La llegada de Jorge García supone una tregua. Se notó el pasado domingo en el Helmántico en un partido que, a lo mejor, no contaba como el resto. Es a partir de aquel encuentro cuando empieza la verdadera liga del Salamanca. Una liga contra el reloj. El Pontevedra era el mejor equipo de la categoría y venía con opciones de ascender. Varios centenares de gallegos poblaban el Fondo Norte y, al menos para mí, la principal conclusión que puedo sacar es que, a pesar de no tener una gran mejoría, sí tuvo un punto fundamental y es que no se descompuso. En otra situación, por desgracia muy repetida esta temporada, el equipo se habría venido abajo, pero el domingo no lo hizo. Fue inferior, se vio superado, cometió errores gruesos, no fue capaz de circular el balón como debería y mil cosas más, pero no se vino abajo y es un punto de partido fundamental para otros encuentros, donde esperemos que el equipo, al menos, empiece a parecerse a eso, a un equipo de fútbol. De esa forma, seguro que logra el objetivo.

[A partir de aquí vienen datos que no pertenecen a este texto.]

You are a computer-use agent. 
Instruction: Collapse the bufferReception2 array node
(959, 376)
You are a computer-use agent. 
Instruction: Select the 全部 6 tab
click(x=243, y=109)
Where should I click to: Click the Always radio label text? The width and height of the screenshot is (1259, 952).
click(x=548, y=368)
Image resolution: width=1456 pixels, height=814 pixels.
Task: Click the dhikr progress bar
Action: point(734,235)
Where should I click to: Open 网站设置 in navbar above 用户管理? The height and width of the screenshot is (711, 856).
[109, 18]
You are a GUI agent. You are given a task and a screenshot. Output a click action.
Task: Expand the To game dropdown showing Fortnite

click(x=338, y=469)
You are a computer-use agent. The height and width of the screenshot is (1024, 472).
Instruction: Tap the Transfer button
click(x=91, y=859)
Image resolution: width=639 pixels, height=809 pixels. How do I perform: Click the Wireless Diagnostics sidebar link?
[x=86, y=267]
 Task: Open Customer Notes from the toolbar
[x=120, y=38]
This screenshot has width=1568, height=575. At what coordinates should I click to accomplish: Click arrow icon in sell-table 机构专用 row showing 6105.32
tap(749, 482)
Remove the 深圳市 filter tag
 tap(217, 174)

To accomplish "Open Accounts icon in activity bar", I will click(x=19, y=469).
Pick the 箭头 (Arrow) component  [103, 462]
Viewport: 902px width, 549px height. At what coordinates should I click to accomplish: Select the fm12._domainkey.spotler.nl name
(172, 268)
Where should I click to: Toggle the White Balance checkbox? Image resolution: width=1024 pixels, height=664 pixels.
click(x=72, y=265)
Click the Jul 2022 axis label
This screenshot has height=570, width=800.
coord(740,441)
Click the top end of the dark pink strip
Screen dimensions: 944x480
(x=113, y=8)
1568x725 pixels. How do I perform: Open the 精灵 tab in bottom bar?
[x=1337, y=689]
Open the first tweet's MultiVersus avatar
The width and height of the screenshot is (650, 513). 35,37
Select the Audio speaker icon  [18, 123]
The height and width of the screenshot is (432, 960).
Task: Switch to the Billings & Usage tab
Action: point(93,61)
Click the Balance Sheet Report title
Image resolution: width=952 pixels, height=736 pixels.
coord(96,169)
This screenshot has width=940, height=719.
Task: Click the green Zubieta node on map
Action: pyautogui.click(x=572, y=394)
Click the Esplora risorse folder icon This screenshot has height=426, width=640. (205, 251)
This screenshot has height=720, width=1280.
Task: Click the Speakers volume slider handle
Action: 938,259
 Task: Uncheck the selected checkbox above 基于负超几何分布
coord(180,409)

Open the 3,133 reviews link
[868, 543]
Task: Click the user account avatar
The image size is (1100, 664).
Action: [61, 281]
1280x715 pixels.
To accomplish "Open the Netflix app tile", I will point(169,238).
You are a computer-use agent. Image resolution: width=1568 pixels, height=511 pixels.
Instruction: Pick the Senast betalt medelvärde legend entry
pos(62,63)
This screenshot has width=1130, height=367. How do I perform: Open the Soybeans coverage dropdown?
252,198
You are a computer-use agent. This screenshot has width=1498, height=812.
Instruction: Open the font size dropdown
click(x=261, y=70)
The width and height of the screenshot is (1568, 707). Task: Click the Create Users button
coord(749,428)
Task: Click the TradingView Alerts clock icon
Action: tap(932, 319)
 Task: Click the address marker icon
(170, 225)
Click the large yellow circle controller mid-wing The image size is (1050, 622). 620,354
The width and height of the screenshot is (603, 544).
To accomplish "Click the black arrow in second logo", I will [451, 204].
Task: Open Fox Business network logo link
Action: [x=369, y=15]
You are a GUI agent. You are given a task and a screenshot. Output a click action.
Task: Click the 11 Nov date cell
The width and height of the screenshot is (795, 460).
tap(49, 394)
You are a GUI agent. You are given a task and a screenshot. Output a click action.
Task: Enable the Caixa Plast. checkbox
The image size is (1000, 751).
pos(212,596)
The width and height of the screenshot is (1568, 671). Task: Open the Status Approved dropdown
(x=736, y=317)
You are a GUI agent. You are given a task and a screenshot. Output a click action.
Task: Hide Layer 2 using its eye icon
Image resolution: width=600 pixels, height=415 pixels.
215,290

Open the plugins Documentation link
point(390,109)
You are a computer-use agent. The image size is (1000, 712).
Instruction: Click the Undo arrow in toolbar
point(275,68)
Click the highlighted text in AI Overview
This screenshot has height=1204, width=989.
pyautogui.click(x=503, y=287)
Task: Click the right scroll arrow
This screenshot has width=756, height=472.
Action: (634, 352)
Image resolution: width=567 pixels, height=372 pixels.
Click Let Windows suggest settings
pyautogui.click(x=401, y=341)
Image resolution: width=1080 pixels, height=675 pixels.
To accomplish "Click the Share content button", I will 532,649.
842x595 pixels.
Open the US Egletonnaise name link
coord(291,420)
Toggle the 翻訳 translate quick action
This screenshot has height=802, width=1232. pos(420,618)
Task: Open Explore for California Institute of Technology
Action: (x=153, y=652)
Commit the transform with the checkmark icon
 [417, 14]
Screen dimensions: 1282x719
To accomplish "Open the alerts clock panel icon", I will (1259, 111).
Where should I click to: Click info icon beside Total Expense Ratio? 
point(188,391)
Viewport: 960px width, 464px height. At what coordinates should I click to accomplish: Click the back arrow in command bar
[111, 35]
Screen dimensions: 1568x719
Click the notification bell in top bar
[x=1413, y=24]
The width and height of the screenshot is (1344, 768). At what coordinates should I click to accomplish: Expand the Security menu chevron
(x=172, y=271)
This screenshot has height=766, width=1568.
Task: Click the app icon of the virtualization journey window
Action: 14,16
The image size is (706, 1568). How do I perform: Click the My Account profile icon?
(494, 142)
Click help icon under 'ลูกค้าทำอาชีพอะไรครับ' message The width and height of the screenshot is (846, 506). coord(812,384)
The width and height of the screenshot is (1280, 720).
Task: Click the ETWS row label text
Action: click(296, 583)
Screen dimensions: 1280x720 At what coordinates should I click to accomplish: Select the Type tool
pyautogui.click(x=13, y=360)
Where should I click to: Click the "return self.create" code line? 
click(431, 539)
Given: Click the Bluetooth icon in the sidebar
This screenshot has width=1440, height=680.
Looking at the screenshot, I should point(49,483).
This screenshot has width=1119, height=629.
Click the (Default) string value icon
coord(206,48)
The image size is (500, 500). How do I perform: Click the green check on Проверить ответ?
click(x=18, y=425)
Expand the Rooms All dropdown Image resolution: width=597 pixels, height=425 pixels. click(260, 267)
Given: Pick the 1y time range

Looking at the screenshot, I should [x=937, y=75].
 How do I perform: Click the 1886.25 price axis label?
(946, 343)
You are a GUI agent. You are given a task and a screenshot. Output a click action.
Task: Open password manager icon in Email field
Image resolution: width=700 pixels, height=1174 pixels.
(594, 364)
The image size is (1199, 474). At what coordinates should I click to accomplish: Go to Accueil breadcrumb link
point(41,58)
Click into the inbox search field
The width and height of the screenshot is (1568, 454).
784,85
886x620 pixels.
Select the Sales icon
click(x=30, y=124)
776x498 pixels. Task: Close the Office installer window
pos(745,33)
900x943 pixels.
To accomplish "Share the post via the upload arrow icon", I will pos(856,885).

Jorge García formó parte de una época fantástica del Salamanca UDS, probablemente la mejor de los últimos años. Unos años en los que se reabrió el Helmántico, en los que se fue recuperando poco a poco a la afición, en los que era una verdadera familia. Precisamente, la suya le acompañaba a todas partes y era, por tanto, una parte más del club. Ese pensamiento volvió el domingo a mi mente cuando al entrar al estadio lo primero que me encontré, precisamente, fue a unos familiares suyos. Eso, sólo eso, es ya un triunfo, un soplo de aire fresco en una habitación que llevaba tiempo sin ventilar. Sólo por eso merece la pena la llegada de Jorge al banquillo. Ahora hay que dejarle trabajar y que el trabajo, aunque el tiempo sea limitado, de su fruto. Ya habrá tiempo de buscar culpables, análisis o lo que haga falta, pero ahora es el momento de obtener un cometido más importante que todo eso, que es el de el Salamanca UDS se salve. Pintan bastos estas semanas para los equipos de mayor nivel de Salamanca, con Guijuelo casi descendido, con Unionistas complicándose lo que era una prometedora temporada y con el Salamanca UDS jugando con fuego. Esperemos que se cambien las tornas y se pueda volver a empezar de cero. Volver a la casilla de salida este verano y, a partir de ahí, aprender de los errores y hacer las cosas bien.
Desde aquí sólo podemos desearle la mejor de las suertes a Jorge y a Álvaro. Su suerte será la de miles de aficionados blanquinegros.